● **WHAT YOU WILL DO**: Please repeat the records exactly from their first line, finishing at the line containing "Task: Click the yellow" and including it.

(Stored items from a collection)

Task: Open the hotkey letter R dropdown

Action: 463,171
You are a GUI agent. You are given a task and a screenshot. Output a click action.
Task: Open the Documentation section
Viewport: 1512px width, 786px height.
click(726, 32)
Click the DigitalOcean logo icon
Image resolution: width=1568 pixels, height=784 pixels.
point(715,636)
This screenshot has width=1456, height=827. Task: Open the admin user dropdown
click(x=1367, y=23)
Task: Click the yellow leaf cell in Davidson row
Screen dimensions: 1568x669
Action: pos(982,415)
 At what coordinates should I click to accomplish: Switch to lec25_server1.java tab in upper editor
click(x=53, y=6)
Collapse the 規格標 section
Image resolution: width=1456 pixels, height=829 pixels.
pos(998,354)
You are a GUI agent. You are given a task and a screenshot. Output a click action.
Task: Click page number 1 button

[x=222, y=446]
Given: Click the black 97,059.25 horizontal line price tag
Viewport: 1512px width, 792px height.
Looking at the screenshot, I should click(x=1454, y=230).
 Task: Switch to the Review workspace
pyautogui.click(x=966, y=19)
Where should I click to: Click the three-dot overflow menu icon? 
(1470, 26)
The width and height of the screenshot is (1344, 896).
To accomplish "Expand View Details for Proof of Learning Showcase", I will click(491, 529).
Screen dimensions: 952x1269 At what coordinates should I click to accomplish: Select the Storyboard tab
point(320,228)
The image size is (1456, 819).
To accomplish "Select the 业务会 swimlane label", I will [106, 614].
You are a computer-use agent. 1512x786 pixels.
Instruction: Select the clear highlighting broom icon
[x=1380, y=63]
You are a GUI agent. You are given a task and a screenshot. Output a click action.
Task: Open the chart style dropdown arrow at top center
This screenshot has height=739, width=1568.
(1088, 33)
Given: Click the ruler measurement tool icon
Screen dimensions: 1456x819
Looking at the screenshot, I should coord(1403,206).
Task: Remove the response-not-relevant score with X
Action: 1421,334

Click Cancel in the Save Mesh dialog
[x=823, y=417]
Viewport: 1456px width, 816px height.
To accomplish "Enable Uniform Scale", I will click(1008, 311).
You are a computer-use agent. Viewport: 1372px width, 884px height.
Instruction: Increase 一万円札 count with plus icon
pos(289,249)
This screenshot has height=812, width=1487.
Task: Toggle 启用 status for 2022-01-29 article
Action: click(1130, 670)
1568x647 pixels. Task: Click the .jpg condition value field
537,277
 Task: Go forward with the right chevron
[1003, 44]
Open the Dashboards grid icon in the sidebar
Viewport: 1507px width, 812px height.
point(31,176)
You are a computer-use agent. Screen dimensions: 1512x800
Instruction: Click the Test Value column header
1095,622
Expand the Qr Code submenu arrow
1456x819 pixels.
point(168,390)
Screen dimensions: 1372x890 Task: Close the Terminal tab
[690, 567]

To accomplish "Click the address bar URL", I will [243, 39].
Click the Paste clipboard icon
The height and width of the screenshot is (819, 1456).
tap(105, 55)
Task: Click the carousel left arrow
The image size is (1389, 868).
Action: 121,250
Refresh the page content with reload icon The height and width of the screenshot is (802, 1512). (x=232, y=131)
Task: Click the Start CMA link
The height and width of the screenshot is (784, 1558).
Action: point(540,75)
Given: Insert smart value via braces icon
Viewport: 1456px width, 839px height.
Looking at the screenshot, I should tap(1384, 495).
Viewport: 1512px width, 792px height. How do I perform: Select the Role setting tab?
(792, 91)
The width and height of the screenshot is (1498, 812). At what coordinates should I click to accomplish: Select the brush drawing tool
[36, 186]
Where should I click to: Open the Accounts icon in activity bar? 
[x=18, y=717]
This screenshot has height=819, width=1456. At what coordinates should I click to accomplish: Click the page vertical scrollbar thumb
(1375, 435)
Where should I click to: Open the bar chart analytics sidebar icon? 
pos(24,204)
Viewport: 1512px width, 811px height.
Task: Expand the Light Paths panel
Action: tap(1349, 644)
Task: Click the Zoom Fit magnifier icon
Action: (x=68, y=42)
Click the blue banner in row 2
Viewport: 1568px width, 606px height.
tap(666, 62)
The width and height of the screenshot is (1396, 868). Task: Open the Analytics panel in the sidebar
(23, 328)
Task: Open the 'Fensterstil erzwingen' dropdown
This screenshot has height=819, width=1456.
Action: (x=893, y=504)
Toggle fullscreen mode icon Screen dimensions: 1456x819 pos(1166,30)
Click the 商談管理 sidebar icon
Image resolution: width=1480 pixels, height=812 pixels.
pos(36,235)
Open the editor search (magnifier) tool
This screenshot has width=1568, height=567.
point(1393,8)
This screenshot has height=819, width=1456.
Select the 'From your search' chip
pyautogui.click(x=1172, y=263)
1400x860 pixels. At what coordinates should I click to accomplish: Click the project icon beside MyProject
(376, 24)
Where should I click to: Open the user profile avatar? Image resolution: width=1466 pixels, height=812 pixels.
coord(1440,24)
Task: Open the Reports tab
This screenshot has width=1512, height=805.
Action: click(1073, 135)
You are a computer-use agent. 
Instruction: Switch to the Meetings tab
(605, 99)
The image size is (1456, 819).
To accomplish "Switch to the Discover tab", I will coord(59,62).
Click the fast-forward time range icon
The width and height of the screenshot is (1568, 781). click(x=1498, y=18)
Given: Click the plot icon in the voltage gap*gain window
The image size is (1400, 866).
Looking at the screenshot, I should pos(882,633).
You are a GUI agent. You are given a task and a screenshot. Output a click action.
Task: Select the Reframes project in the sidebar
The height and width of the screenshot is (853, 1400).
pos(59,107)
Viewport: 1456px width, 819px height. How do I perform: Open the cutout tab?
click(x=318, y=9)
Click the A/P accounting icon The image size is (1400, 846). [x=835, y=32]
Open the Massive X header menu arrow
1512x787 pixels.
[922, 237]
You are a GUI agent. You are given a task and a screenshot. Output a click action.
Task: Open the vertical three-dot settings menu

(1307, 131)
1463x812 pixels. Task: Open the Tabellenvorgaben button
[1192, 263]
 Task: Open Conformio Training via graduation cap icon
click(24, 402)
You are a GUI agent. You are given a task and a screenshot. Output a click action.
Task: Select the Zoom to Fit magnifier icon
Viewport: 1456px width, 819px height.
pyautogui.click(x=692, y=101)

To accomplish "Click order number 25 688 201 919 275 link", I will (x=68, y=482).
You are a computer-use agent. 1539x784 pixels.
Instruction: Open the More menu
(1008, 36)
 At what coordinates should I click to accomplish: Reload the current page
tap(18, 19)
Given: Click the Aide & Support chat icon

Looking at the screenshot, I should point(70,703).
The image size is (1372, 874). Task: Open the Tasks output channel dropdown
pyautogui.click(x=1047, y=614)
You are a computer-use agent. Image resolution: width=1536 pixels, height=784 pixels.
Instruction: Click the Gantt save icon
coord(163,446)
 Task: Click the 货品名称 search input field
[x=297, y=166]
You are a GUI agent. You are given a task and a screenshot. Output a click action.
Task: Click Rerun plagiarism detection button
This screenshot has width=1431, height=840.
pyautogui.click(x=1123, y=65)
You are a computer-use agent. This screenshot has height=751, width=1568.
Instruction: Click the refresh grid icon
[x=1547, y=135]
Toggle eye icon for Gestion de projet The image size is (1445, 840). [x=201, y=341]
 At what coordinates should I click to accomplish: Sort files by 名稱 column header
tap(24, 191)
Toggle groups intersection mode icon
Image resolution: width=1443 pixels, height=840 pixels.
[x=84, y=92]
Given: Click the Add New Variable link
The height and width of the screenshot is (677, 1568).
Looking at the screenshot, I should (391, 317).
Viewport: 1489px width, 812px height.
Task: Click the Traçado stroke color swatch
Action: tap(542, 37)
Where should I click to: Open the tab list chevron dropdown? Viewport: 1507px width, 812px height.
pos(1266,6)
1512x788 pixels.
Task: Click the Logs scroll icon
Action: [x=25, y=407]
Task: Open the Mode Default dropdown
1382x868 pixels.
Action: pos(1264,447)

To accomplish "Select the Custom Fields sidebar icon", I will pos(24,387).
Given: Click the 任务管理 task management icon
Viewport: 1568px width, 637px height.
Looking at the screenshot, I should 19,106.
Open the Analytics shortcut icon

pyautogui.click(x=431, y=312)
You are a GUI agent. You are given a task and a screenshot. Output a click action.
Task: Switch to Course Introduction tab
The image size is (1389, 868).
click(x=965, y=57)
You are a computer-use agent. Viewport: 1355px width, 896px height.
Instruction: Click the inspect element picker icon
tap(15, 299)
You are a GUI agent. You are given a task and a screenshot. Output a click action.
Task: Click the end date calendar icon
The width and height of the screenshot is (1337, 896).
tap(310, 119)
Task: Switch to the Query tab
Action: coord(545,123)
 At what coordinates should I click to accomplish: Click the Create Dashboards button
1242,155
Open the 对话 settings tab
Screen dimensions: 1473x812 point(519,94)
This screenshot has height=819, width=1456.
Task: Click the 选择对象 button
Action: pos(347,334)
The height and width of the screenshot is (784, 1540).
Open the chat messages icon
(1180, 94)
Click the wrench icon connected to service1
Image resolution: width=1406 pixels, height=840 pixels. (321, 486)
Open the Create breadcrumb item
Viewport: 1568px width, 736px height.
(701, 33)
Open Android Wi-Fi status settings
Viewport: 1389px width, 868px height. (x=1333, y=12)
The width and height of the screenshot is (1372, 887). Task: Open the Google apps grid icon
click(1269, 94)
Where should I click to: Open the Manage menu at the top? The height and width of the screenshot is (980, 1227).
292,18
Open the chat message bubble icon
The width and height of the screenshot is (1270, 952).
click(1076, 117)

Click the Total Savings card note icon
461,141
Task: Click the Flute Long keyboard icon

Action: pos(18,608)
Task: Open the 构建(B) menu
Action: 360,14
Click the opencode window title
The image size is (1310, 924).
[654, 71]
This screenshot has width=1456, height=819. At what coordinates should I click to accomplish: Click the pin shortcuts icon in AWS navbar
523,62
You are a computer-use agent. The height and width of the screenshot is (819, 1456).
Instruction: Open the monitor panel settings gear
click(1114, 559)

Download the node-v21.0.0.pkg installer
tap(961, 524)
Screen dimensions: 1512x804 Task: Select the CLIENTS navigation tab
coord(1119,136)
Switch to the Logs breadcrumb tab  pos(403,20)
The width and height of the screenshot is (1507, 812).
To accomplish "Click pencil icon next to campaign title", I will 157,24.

● **TASK RESPONSE**:
Task: Open the hotkey letter R dropdown

Action: 463,171
You are a GUI agent. You are given a task and a screenshot. Output a click action.
Task: Open the Documentation section
Viewport: 1512px width, 786px height.
click(726, 32)
Click the DigitalOcean logo icon
Image resolution: width=1568 pixels, height=784 pixels.
point(715,636)
This screenshot has width=1456, height=827. Task: Open the admin user dropdown
click(x=1367, y=23)
Task: Click the yellow leaf cell in Davidson row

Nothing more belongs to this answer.